Ahora mismo todo gira en torno al impacto que tendrá la guerra en Irán en la economía en general. En su reunión de hoy, el BCE ha mantenido los tipos en el 2%. Sin embargo, hoy el mensaje ha sido muy diferente de las últimas reuniones. Lagarde ha reconocido que el conflicto en Irán tiene un impacto muy significativo sobre la inflación en el corto plazo al incrementarse los precios de la energía. El mercado rabiosamente ha hecho que el Bund tocase el nivel del 3%, un nivel psicológico para la estabilidad del mercado.
Además, la presidenta del BCE ha admitido que al igual que el riesgo es una inflación al alza, hay mucho riesgo de que el crecimiento económico sea hacia la baja. De hecho, han revisado a la baja el crecimiento económico para la Eurozona para este 2026, dejándolo por debajo del 1%. Algo que contrasta con sus estimaciones del pasado diciembre, donde el crecimiento estimado era superior al 1%. Asimismo, han revisado al alza la inflación para este año, creen que será del 2,6%, muy diferente a las estimaciones anteriores donde estaban por debajo del 2%.

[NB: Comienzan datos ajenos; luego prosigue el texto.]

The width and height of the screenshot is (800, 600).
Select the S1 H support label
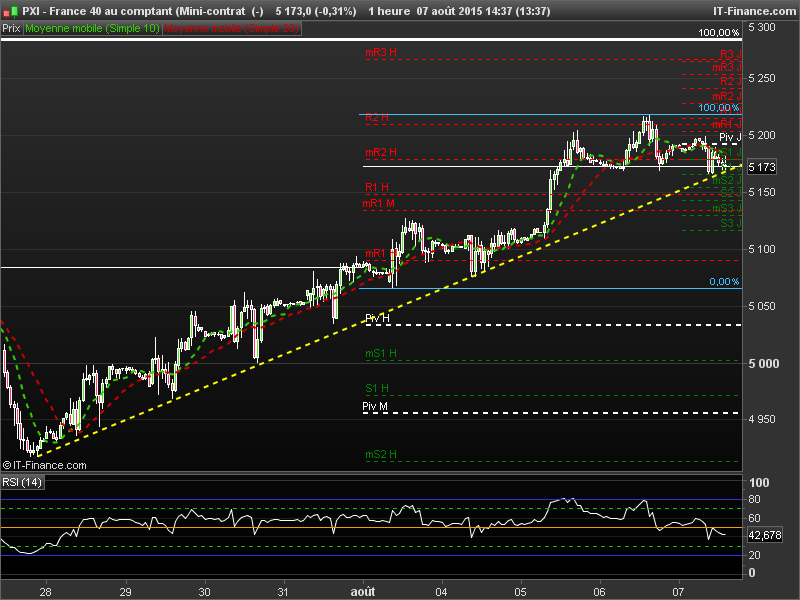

Aunque Lagarde ha dicho que la situación actual no tiene nada que ver con el año 2022, porque en aquel entonces la inflación ya estaba excediendo el objetivo del 2%, de repente, el consenso estima que el BCE llegará incluso a subir los tipos de interés este año más de dos veces, algo difícil de creer hace apenas 3 semanas. Esto sucede porque Lagarde ha querido curarse en salud y ha comentado que están preparados para actuar contra la inflación al alza.